** Passage shown **
Boost logo

Boost :

Subject: Re: [boost] "Best so far" for C level i/o of Unicode text with Windows console
From: Emil Dotchevski (emildotchevski_at_[hidden])
Date: 2011-11-03 19:43:21


On Thu, Nov 3, 2011 at 4:14 PM, Stephan T. Lavavej
<stl_at_[hidden]> wrote:
> [Alf P. Steinbach]
>> I found that the Visual C++ implementation of the C library i/o
>> generally does not support console input of international characters. It
>> can deal with narrow character input from the current codepage, if that
>> codepage is not UTF-8.
>
> Changing the console's codepage isn't the right magic. See http://blogs.msdn.com/b/michkap/archive/2008/03/18/8306597.aspx
>
> With _O_U16TEXT, VC8+ can write Unicode to the console perfectly. However, I believe that input was broken up to and including VC10, and that it's been fixed in VC11.

(Entries on where items appear)
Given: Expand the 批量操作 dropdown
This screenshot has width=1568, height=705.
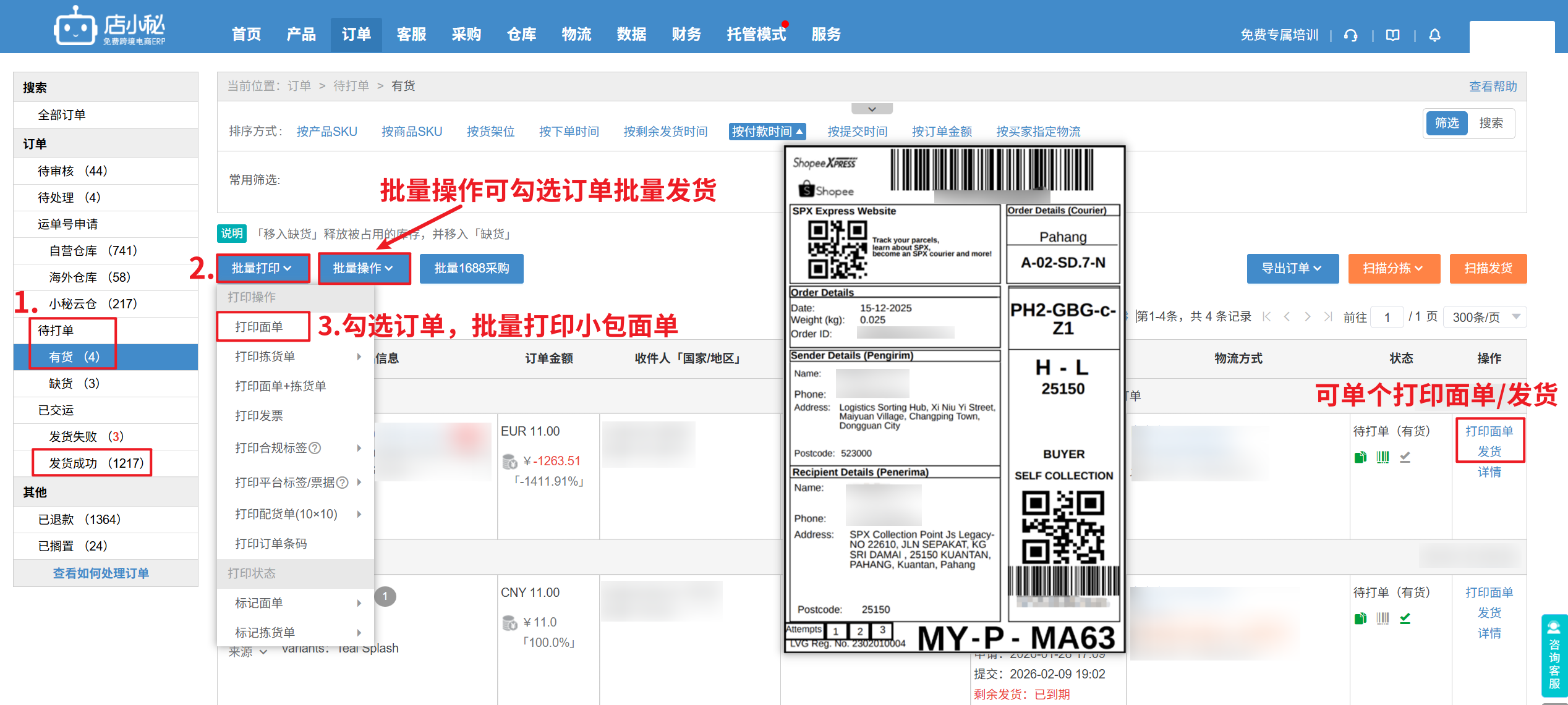Looking at the screenshot, I should [364, 268].
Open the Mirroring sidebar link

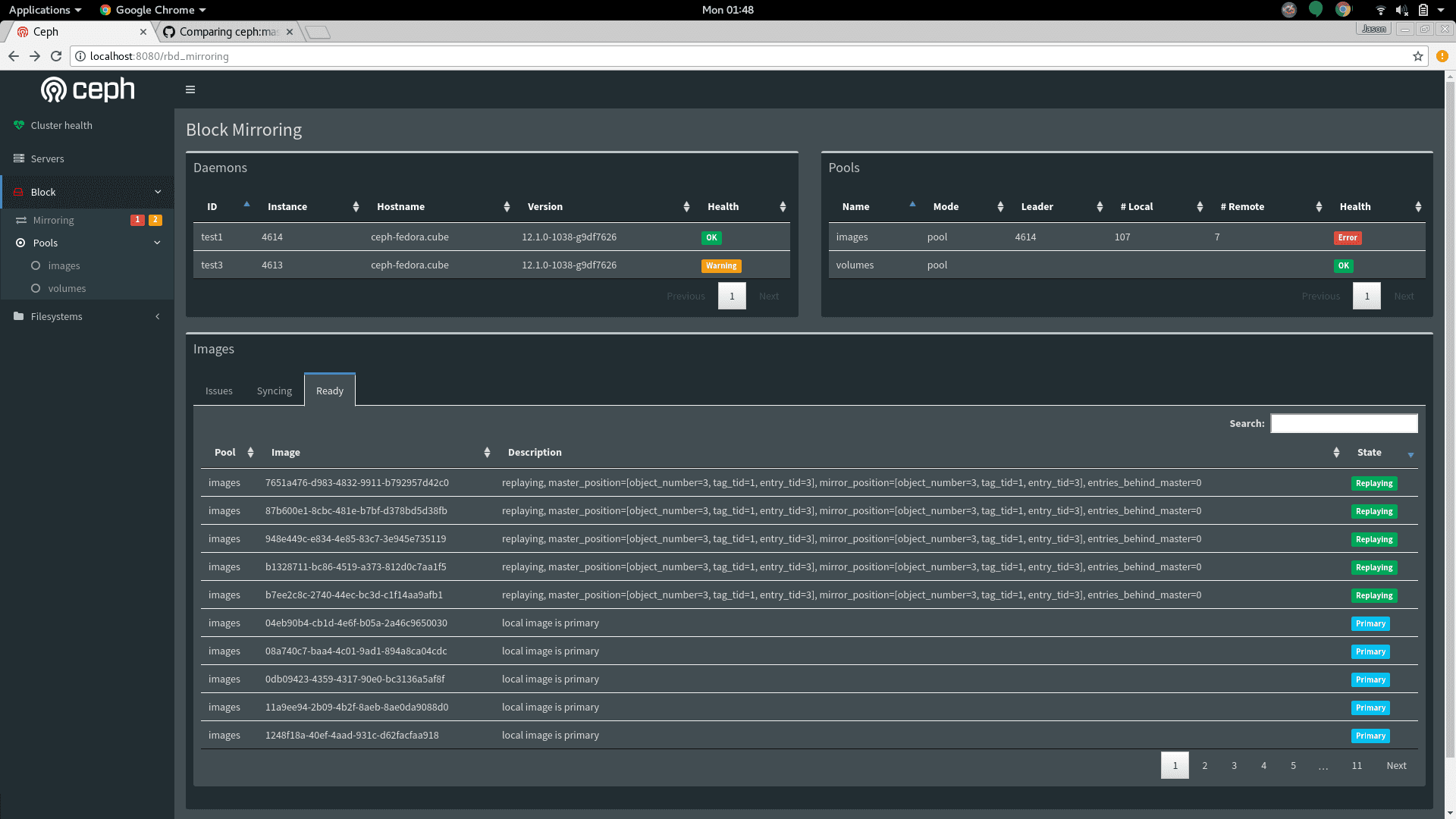(53, 220)
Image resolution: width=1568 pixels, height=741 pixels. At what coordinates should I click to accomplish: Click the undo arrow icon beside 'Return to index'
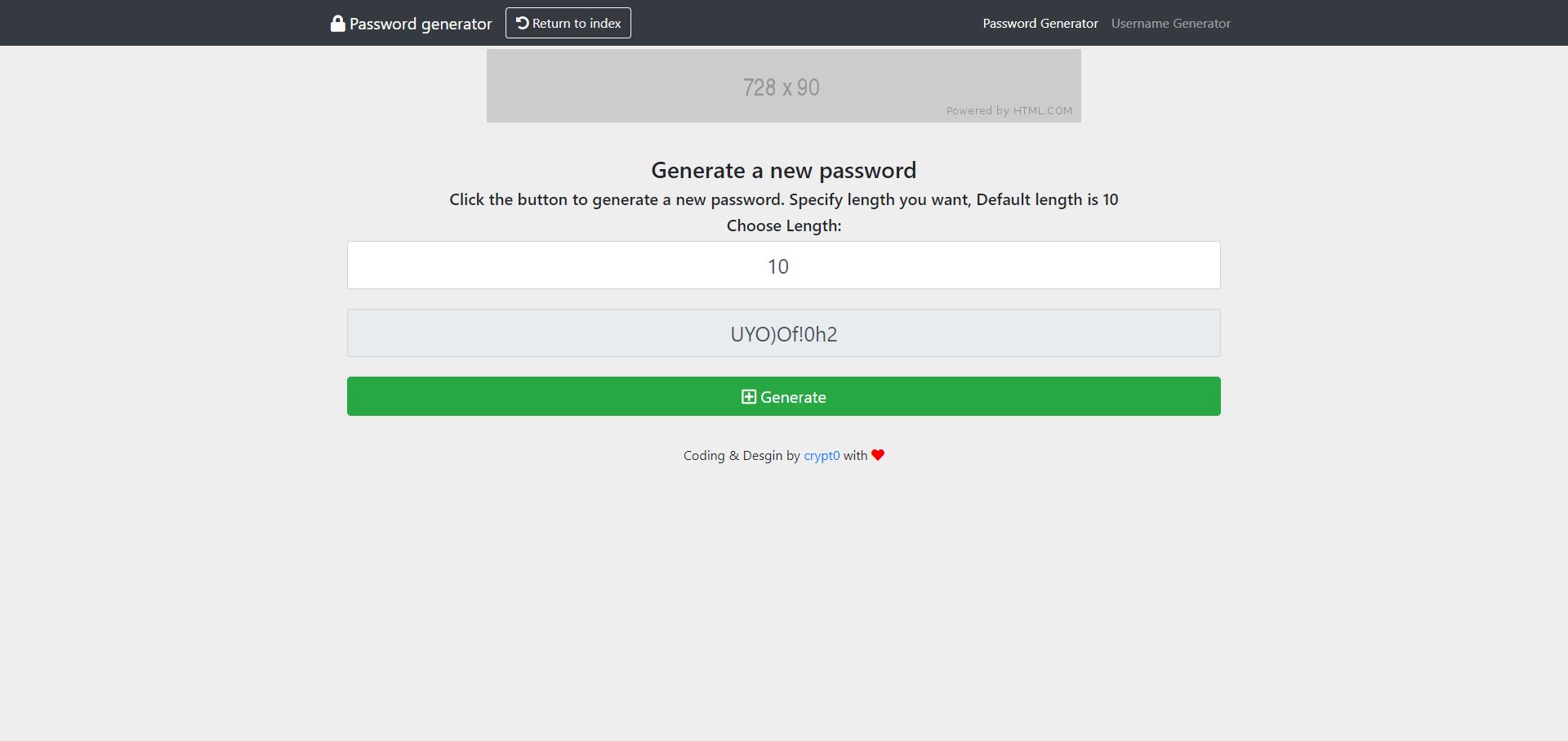[523, 23]
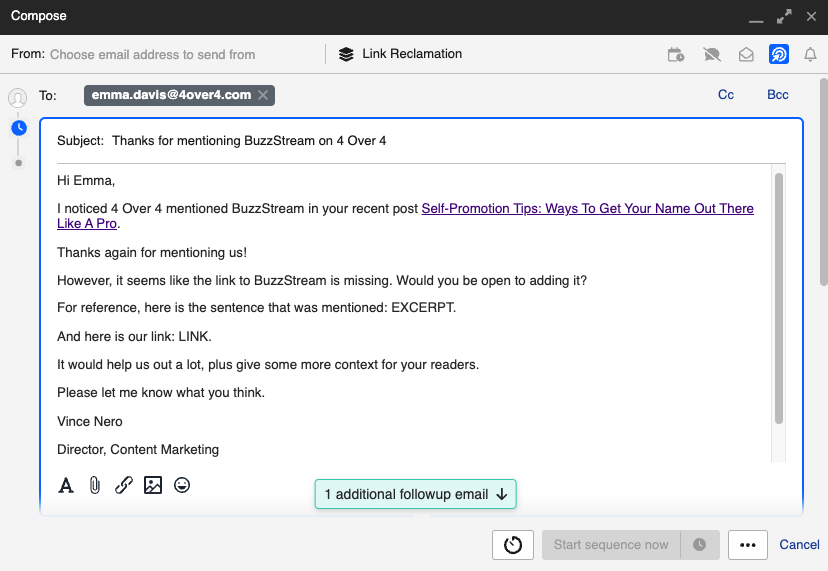Click the open envelope tracking icon
Image resolution: width=828 pixels, height=571 pixels.
pyautogui.click(x=746, y=54)

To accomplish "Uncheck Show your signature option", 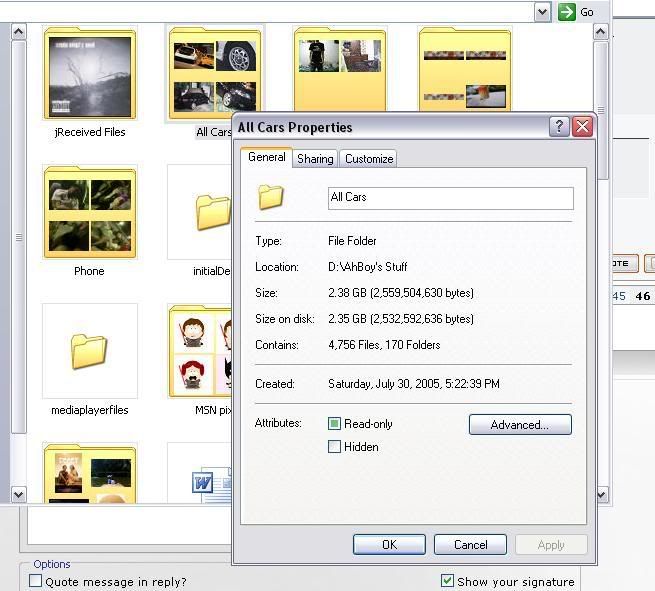I will pyautogui.click(x=448, y=581).
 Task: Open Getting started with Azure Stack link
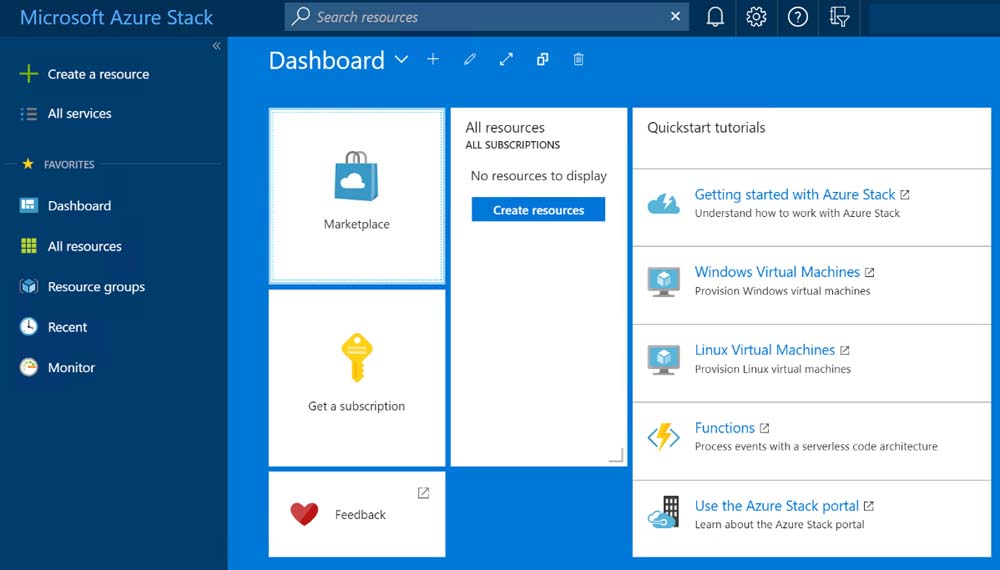pyautogui.click(x=795, y=195)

** Tasks to carry out **
1. Using the forum post on Unicode console i/o, decide whether each statement below agrees with it. Answer yes or no for each, and quote the deciding words. (a) Alf P. Steinbach found that the Visual C++ C library i/o generally supports console input of international characters. (b) Stephan T. Lavavej believes console input was fixed in VC11. (c) Stephan T. Lavavej says changing the console's codepage is the right magic.
2. Write the next part of the forum post on Unicode console i/o, starting right after its last sentence.

** Replies **
1.
(a) No: "generally does not support console input of international characters."
(b) Yes: "I believe that input was broken up to and including VC10, and that it's been fixed in VC11."
(c) No: "Changing the console's codepage isn't the right magic."

2.
>
> (I don't know about UTF-8. For reasons that are still mysterious to me, UTF-8 typically isn't handled as well as people expect it to be. Windows really really likes UTF-16 for Unicode. In practice, this is not a big deal, because UTF-8 and UTF-16 are losslessly convertible.)

I've found that for a multi-platform library, the most
straight-forward strategy for handling Unicode is to use UTF-8 which
when running on Windows gets converted to UTF-16 just before calling a
SomethingSomethingW function.

Why not the other way around (use UTF-16 and convert to UTF-8 before
calling Posix functions)? Because:

- most portable Unicode-aware libraries use UTF-8,
- many unaware libraries just work with UTF-8,
- even on Windows, last time I checked MinGW still doesn't support
std::wstring which makes it difficult to manage UTF-16 strings
(assuming portability is important.)

Emil Dotchevski
Reverge Studios, Inc.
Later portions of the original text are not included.